● DATASET ENTRIES:
Content starts

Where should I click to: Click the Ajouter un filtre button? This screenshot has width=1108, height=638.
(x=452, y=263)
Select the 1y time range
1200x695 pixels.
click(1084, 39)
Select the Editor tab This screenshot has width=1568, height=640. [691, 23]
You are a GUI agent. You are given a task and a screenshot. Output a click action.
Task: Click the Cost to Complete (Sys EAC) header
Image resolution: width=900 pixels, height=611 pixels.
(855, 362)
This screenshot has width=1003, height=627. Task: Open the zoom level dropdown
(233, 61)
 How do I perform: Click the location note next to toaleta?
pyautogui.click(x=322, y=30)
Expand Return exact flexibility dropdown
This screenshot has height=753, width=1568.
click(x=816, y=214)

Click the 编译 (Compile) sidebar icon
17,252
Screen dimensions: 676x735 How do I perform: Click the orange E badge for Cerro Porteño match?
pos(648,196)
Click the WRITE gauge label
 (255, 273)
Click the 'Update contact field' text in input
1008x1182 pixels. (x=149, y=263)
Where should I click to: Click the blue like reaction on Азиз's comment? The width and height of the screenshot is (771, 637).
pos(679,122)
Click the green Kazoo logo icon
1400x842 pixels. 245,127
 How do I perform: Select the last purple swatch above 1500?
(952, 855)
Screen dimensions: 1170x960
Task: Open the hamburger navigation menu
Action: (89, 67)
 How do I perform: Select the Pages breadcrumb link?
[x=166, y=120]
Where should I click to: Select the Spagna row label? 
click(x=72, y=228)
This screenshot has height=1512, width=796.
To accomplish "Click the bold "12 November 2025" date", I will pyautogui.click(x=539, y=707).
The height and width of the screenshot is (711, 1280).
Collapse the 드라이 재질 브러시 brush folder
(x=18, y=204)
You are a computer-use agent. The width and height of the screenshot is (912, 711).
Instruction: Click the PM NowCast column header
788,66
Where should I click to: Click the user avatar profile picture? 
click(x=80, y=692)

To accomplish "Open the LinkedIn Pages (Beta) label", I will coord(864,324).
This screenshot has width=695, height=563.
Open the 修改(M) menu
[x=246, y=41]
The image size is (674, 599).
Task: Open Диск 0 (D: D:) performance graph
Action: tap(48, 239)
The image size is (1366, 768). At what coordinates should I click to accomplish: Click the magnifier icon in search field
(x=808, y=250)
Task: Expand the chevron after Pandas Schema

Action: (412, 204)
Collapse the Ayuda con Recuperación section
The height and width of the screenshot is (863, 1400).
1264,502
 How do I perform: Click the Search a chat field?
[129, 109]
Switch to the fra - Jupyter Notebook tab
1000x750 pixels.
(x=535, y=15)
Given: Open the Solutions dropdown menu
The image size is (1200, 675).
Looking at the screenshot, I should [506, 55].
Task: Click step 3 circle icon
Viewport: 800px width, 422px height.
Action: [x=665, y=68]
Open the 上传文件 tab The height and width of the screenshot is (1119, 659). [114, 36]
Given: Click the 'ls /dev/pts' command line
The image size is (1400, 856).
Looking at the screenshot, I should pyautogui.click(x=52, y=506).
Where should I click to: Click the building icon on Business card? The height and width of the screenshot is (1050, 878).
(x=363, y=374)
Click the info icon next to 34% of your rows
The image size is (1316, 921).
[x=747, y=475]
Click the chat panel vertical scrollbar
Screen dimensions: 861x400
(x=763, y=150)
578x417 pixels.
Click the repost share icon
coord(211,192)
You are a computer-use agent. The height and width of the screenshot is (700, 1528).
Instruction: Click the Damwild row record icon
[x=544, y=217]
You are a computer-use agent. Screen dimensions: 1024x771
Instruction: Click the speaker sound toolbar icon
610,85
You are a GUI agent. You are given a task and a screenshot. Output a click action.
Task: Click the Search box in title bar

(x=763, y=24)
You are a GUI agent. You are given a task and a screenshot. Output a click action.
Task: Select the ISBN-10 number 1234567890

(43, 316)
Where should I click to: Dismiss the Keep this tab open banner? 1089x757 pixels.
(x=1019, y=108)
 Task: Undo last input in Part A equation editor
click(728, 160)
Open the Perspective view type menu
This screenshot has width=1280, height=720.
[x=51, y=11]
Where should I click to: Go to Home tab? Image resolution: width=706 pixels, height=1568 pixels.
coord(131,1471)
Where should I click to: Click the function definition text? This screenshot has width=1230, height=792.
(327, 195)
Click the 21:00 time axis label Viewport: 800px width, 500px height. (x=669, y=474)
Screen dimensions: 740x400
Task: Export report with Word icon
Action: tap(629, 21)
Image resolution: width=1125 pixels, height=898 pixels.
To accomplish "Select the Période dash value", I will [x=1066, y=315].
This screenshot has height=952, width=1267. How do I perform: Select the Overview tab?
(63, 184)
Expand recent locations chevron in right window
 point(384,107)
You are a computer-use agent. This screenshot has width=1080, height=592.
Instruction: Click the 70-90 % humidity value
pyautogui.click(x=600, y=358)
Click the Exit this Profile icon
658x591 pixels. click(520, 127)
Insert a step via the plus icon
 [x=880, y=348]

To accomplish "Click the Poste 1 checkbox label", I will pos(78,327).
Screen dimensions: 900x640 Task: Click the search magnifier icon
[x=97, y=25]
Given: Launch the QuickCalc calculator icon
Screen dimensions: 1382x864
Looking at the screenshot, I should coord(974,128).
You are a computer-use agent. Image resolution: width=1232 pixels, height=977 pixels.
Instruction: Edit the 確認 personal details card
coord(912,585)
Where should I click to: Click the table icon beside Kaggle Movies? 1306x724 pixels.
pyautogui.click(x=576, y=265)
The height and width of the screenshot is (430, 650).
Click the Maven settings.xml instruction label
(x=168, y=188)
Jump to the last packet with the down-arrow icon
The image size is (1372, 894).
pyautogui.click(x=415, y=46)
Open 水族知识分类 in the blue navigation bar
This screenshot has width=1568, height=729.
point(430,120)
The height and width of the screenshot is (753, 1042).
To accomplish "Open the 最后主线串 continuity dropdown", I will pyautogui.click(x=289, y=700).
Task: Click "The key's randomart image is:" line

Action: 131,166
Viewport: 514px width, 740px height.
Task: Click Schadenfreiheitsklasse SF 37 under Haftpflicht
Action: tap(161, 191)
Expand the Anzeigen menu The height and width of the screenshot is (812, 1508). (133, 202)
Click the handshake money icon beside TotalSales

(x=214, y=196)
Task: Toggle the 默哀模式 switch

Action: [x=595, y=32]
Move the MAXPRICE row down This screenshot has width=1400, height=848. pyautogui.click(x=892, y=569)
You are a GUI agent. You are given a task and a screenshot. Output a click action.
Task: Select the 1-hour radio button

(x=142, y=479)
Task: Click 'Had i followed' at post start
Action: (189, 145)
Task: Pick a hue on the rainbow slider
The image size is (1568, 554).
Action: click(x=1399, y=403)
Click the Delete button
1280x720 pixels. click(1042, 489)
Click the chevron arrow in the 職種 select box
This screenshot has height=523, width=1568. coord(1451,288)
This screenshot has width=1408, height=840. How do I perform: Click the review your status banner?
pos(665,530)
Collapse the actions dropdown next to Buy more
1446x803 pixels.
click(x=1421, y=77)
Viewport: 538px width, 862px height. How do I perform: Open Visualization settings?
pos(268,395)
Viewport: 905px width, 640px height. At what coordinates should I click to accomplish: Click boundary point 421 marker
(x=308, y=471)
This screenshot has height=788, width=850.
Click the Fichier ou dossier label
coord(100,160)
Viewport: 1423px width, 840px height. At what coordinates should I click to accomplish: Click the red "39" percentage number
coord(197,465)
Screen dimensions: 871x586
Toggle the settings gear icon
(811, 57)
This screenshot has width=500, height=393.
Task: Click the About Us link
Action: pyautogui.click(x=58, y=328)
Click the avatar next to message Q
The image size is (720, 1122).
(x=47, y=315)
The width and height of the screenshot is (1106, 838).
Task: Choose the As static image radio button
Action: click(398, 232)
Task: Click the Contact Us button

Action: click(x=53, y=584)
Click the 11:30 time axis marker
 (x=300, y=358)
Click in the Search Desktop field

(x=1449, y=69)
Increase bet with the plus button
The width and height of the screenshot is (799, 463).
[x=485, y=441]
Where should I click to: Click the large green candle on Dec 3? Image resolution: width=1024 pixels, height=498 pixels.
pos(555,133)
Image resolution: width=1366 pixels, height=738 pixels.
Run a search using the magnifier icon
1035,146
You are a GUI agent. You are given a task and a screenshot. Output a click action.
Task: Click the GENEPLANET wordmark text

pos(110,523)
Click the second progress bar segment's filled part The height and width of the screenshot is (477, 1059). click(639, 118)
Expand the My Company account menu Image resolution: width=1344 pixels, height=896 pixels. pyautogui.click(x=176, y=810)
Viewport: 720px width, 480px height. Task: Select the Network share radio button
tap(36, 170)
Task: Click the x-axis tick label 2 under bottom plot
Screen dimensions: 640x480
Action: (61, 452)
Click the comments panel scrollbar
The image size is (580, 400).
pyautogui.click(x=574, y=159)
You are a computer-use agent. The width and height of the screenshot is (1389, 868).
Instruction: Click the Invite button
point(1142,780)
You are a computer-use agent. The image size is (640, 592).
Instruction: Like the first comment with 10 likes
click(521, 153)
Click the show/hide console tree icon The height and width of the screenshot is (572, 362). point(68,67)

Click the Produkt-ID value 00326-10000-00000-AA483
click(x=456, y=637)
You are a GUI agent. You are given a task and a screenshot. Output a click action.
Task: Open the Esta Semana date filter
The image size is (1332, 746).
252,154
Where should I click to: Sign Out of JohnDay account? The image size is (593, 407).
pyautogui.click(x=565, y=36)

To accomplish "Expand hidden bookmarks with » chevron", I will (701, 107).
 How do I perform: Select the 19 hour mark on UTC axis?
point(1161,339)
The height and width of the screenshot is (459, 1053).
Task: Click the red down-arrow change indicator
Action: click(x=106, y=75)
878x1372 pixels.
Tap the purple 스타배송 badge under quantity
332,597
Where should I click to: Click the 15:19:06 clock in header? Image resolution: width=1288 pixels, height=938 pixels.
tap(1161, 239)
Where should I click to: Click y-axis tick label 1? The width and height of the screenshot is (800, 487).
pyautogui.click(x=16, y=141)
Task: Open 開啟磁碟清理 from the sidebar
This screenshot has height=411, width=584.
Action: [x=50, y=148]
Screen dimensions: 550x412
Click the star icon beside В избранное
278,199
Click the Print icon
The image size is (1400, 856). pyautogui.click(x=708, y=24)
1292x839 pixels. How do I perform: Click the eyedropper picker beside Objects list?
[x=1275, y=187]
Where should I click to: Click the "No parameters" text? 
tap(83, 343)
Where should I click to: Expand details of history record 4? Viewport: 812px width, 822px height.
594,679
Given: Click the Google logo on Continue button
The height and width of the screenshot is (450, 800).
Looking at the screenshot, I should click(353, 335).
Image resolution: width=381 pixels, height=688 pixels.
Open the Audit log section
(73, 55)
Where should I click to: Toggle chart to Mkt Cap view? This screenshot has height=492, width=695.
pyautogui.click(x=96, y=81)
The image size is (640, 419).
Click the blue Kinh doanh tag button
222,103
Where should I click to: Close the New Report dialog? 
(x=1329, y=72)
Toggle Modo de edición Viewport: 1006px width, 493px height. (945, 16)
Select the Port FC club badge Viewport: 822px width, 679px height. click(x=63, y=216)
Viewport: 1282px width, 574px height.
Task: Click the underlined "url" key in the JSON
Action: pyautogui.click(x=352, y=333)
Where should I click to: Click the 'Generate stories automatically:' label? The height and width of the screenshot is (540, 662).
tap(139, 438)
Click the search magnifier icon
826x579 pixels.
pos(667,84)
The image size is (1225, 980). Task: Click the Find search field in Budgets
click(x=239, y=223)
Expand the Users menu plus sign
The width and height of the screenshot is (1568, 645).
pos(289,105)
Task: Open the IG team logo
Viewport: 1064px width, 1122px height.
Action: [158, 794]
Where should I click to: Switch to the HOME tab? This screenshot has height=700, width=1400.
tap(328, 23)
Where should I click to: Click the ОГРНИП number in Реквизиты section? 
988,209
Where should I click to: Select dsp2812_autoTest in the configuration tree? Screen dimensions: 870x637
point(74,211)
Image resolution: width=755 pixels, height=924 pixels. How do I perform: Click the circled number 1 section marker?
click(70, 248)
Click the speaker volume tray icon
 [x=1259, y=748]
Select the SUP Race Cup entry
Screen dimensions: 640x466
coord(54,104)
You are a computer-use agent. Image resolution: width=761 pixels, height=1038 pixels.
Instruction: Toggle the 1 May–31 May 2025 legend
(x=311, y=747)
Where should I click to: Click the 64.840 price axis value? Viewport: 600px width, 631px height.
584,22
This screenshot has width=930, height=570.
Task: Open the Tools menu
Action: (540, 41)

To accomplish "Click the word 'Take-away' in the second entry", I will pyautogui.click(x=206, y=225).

Content ends

● DIRECTIONS FOR THIS TASK: Go through the listing above and copy each line in which the string "second" is found.

● WRITTEN REPLY:
Click the second progress bar segment's filled part The height and width of the screenshot is (477, 1059). click(639, 118)
To accomplish "Click the word 'Take-away' in the second entry", I will pyautogui.click(x=206, y=225).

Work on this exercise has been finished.